Almost 30 million people in the United States are affected by migraines and about one in every seven people experience migraines globally. Migraine attacks are also three times higher in women than in men.
A migraine is a type of headache with severe throbbing pain, often on one side of the head, which can last for hours to possibly days. Migraines are assumed to be caused by muscle tightness or spasms of the blood vessels within the brain. Let’s clarify the signs and symptoms of a migraine.
Signs Of A Migraine Attack
- Experience an aura such as visual changes (i.e., flickering lights, spots, or lines) that lasts for five minutes to an hour. The aura usually occurs 1 hour before the migraine.
- 36% of migraine sufferers experience excessive yawning before the onset of the migraine.
- Mood changes, like sudden depression, irritability, and excitement for no reason.
- Numbness or pins and needles on one side of the body, usually from the fingertips through the arm and across the face.
Signs During Or After A Migraine Attack
- Throbbing pain on either one or both sides of the head.
- Severe pain behind the eyes.
- Neck pain and stiffness. In an online survey, the National Headache Foundation found that 38% of affected people always have neck pain or stiffness, while 31% have it frequently.
- Nausea and/or vomiting. According to an American Migraine Study, 73% of the 3,700 test subjects experienced nausea, while 29% experienced vomiting.
- Vertigo or double vision. The stronger the migraine attack, the greater the chance of dizziness, loss of vision, and balancing issues.
- Sinus symptoms such as a stuffy nose, droopy eyelids, and tearing. 90% of people who complain of a sinus headache may actually have a migraine.
- Muscle weakness, often on one side of the body.
- Trouble speaking or focusing.
- Lack of restful sleep correlates with the frequency and intensity of a migraine. A migraine can also cause insomnia, making for a vicious cycle.
The most common triggers of a migraine attack are:
- 78% of migraines are triggered by a wheat intolerance. Other common food triggers are dairy products, processed and pre-packaged ready-made foods, deli meats, bacon, red meat, additives, condiments, and food coloring since they contain MSG.
- Alcohol and caffeine (i.e., coffee, black tea, caffeinated green tea, chocolate, energy drinks, sodas).
- Dehydration can trigger a migraine.
- Changes in sleep cycle such as sleep deprivation, jet lag, or too much sleep.
- Not eating consistently (i.e., fasting or skipping meals).
- Spikes in stress levels or a constant state of chronic stress on a daily basis
- Intense physical exertion through exercise and sexual activity.
- Hormonal changes in women since the fluctuation in estrogen levels can trigger a migraine.

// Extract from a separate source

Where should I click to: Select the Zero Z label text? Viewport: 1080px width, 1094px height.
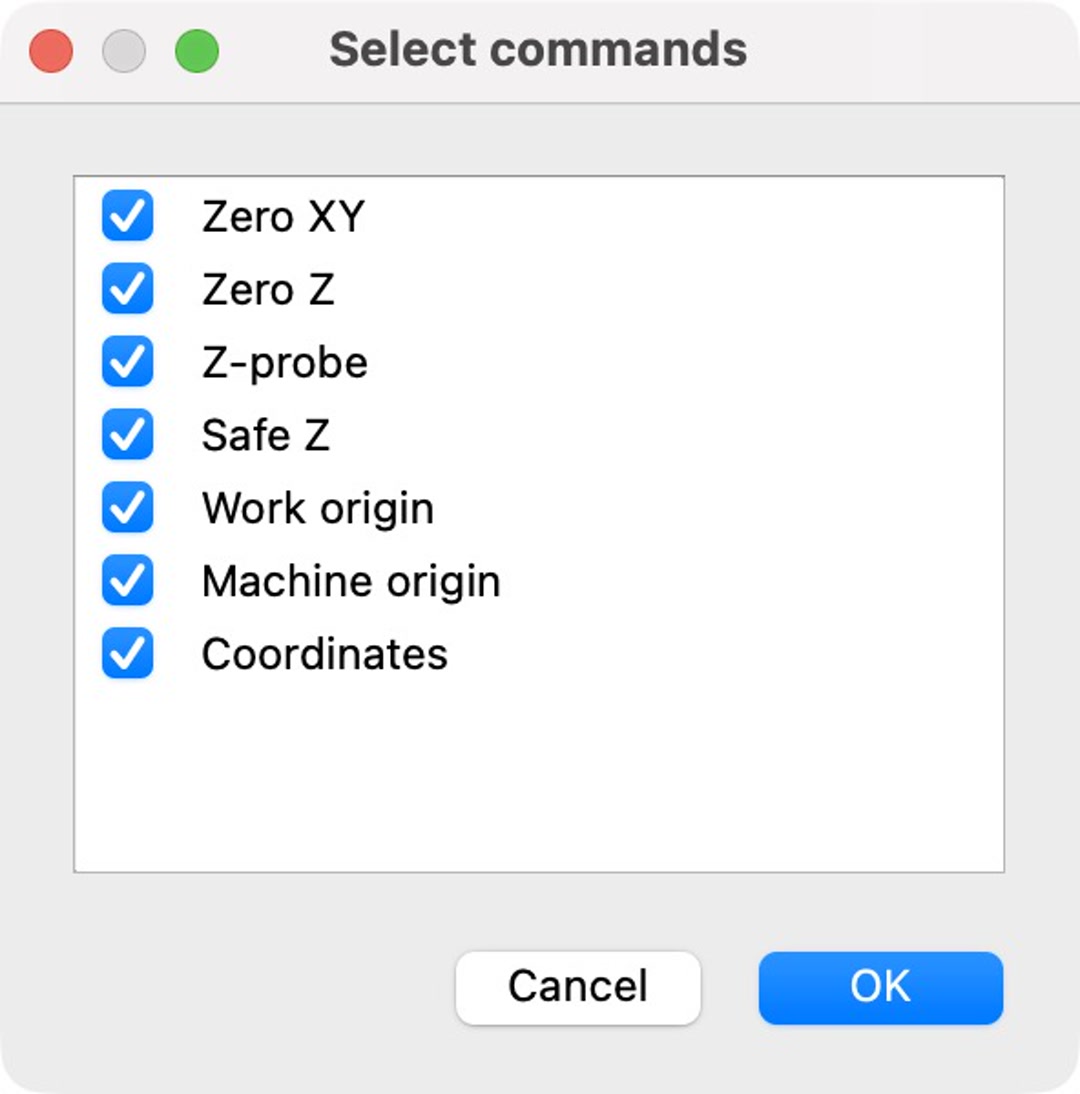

Hormone replacements and oral contraceptives can sometimes hurt or help a migraine.
- Certain medications (i.e., pain medications) can trigger or worsen headaches.
- Changes in weather and increased pressure in the atmosphere.
- Bright lights, loud sounds, and strong smells such as perfume, paint thinners, and secondhand smoke.
Treatments For Migraine Attacks
Treating the underlying cause of the migraine can be the most effective way to treat migraines. You can start with trying a few of the treatments below to assess how effectively you can manage your migraines:
- Avoid dietary triggers: Keep a diary to pinpoint which foods are your migraine triggers and make dietary changes to avoid those foods. If you aren’t sure consider removing wheat, dairy, red meat, sugar, caffeine, alcohol, processed and pre-packaged foods, and condiments while shifting to a plant-based fresh foods diet.
- Get enough quality sleep: Avoid getting into the vicious cycle of not being able to get a well-rested sleep each night by following these tips to sleep better.
- Acupuncture: According to clinical trials, acupuncture may be very effective at treating migraines both long and short term.
- Massage therapy: This can help reduce the frequency of migraine headaches since it helps reduce stress and soothe tight muscles.
- Stress reducing techniques: There are many ways to reduce stress. Please refer to this ebook for effective stress reducing techniques.
- Avoid sensory triggers: For instance, if you know strong perfume triggers your headaches, avoid perfume shops.
- Certain signs and symptoms of a migraine may also be signs of something worse, like a mild stroke or a pinched nerve. If you experience frequent headaches and are not gaining any relief from some of the suggestions noted above or you need guidance on how to most effectively address your migraines make sure to visit your doctor for thorough tests and treatments.